Donne somale avvolte in vesti screziate di viola, vermiglio, rosa. Intorno al collo grani d'ambra che, strofinati l'uno contro l'altro, sprigionavano elettricità e profumo di limoni e miele.
Donne del Corno d'Africa che sbirciavano attraverso veli d'oro, ornamenti filiformi simili a lacrime tintinnanti. Velate di nero dalla testa ai piedi, concentravano il loro desiderio negli occhi contornati di kajal. Sulle Montagne della Luna, donne dinka, scure e levigate come il più scuro e più levigato dei legni, alte e statuarie, con corsetti ornati di perline che sarebbero stati aperti solo la notte delle nozze.

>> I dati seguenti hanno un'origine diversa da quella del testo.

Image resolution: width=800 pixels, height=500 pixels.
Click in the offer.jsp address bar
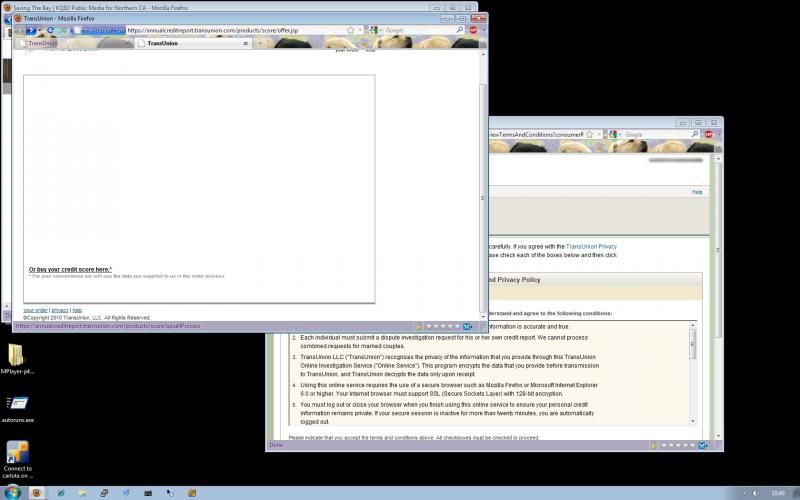[230, 30]
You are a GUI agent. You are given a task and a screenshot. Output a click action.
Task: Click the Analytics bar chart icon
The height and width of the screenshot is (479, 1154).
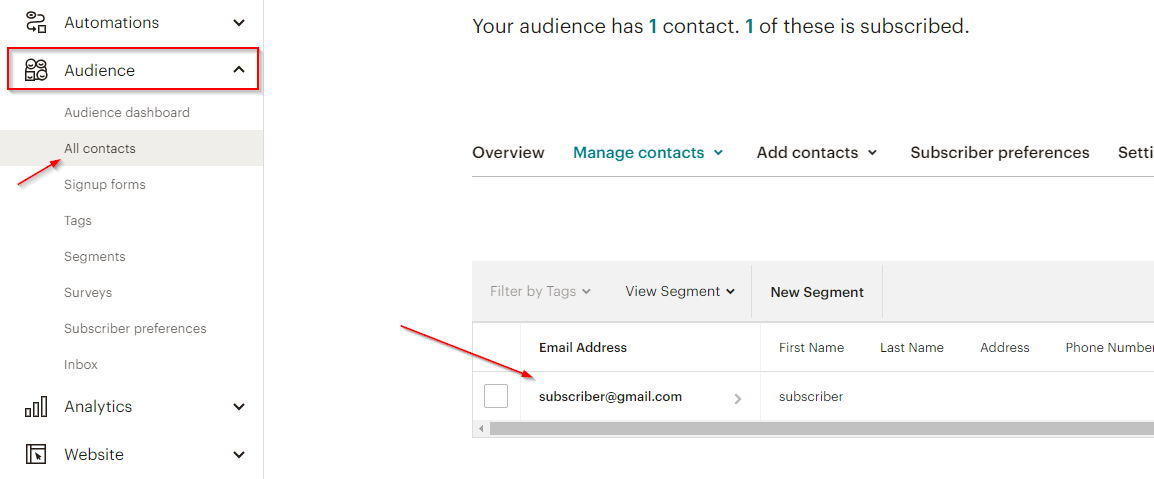pos(36,407)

E le donne della Costa d'Oro con catene, campanelli e braccialetti dorati, che ballavano con gonne di filo d'oro in stanze profumate di cannella, cardamomo e muschio.

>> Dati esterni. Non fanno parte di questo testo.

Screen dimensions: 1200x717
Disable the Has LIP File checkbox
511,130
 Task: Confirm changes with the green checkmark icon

Jonathan Blair si svegliò avviluppato in lenzuola bagnate, rabbrividendo per la pioggia, le esalazioni di gas e la fuliggine che si addensavano contro l'unica finestra del suo alloggio. Avrebbe voluto scivolare di nuovo nel suo sogno, che però era svanito come fumo. Ma l'Africa nel suo sangue, quella era per sempre.

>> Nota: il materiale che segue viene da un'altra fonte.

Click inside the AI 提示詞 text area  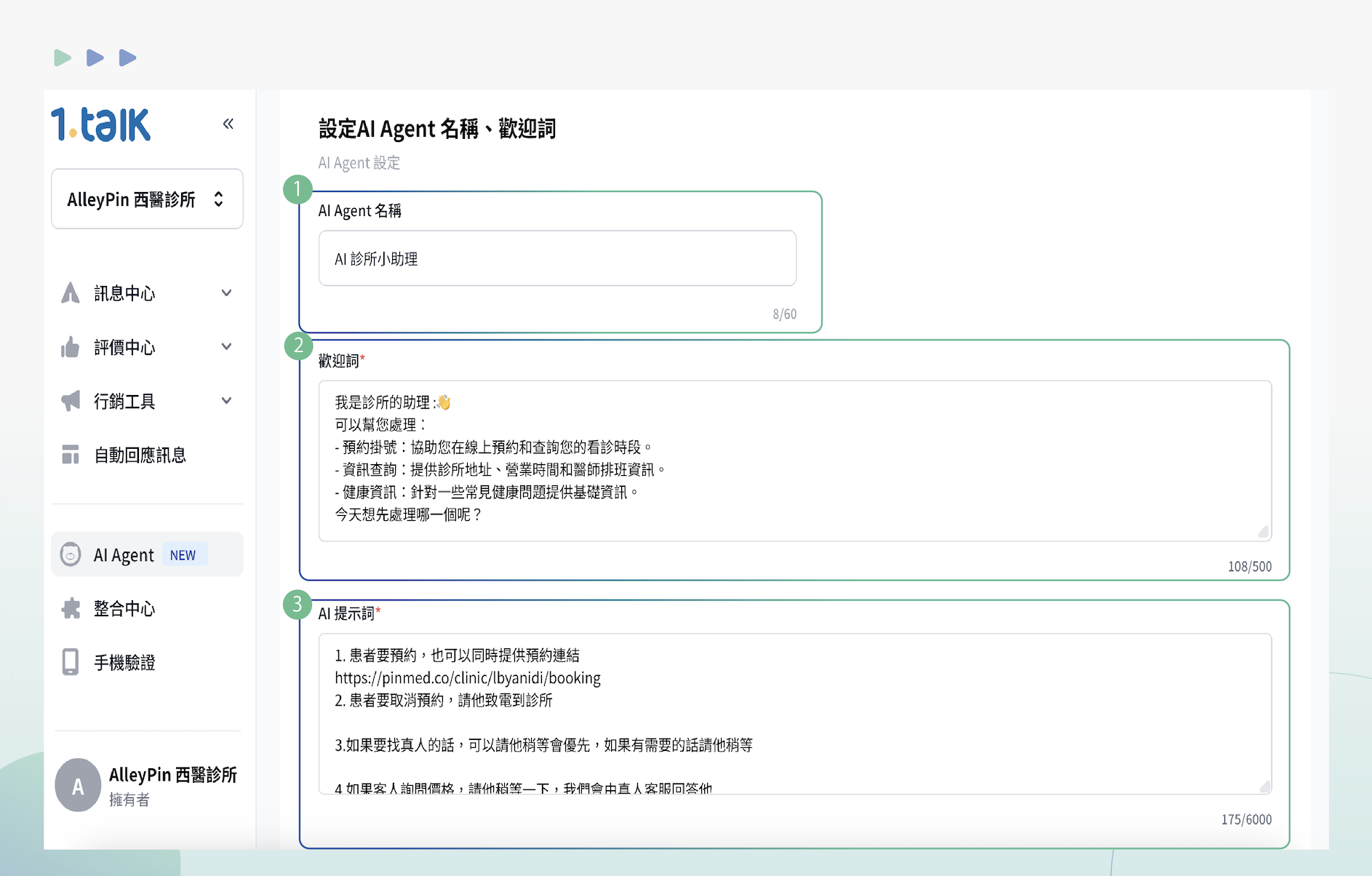794,713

Sospettava che si trattasse di febbre tifoide. Lenzuola e coperte erano inzuppate di sudore. La settimana prima aveva cominciato a diventare giallo, dai bulbi oculari alle punte dei piedi. E pisciava acqua marrone, sintomo di malaria, che la sera prima aveva richiesto una dose di chinino e gin; o perlomeno l'aveva richiesta lui.
Fuori, le campane del mattino rintoccavano in un'altra giornata schifosa, rimbombandogli nel cervello come un'esplosione di vasi sanguigni. Batteva i denti dal freddo e nel minuscolo caminetto della stanza un misero mucchietto di tizzoni stava sparendo sotto la cenere. Blair posò i piedi sul pavimento, fece un passo e crollò a terra.
Riprese i sensi un'ora dopo. Lo capì da un'altra esplosione di campane; dopo tutto Dio aveva una sua ragion d'essere, come arbitro celestiale armato di gong.
Dal pavimento Blair godeva di un'eccellente visione, sia pure dal basso, del suo salotto: tappeto sfilacciato con macchie di tè, letto con lenzuola aggrovigliate, un'unica sedia, un tavolino con lampada a petrolio, tappezzeria rattoppata con giornali, una finestra da cui trapelava una luce grigia e triste che svelava le ceneri spente del focolare. Ebbe la tentazione di strisciare in qualche modo fino alla sedia per morire seduto, ma si ricordò di avere un appuntamento. Tremando come un vecchio cane, avanzò a quattro zampe verso il caminetto. I brividi gli squassavano la gabbia toracica e gli torcevano le ossa. Il pavimento beccheggiava come il ponte di una nave; svenne di nuovo.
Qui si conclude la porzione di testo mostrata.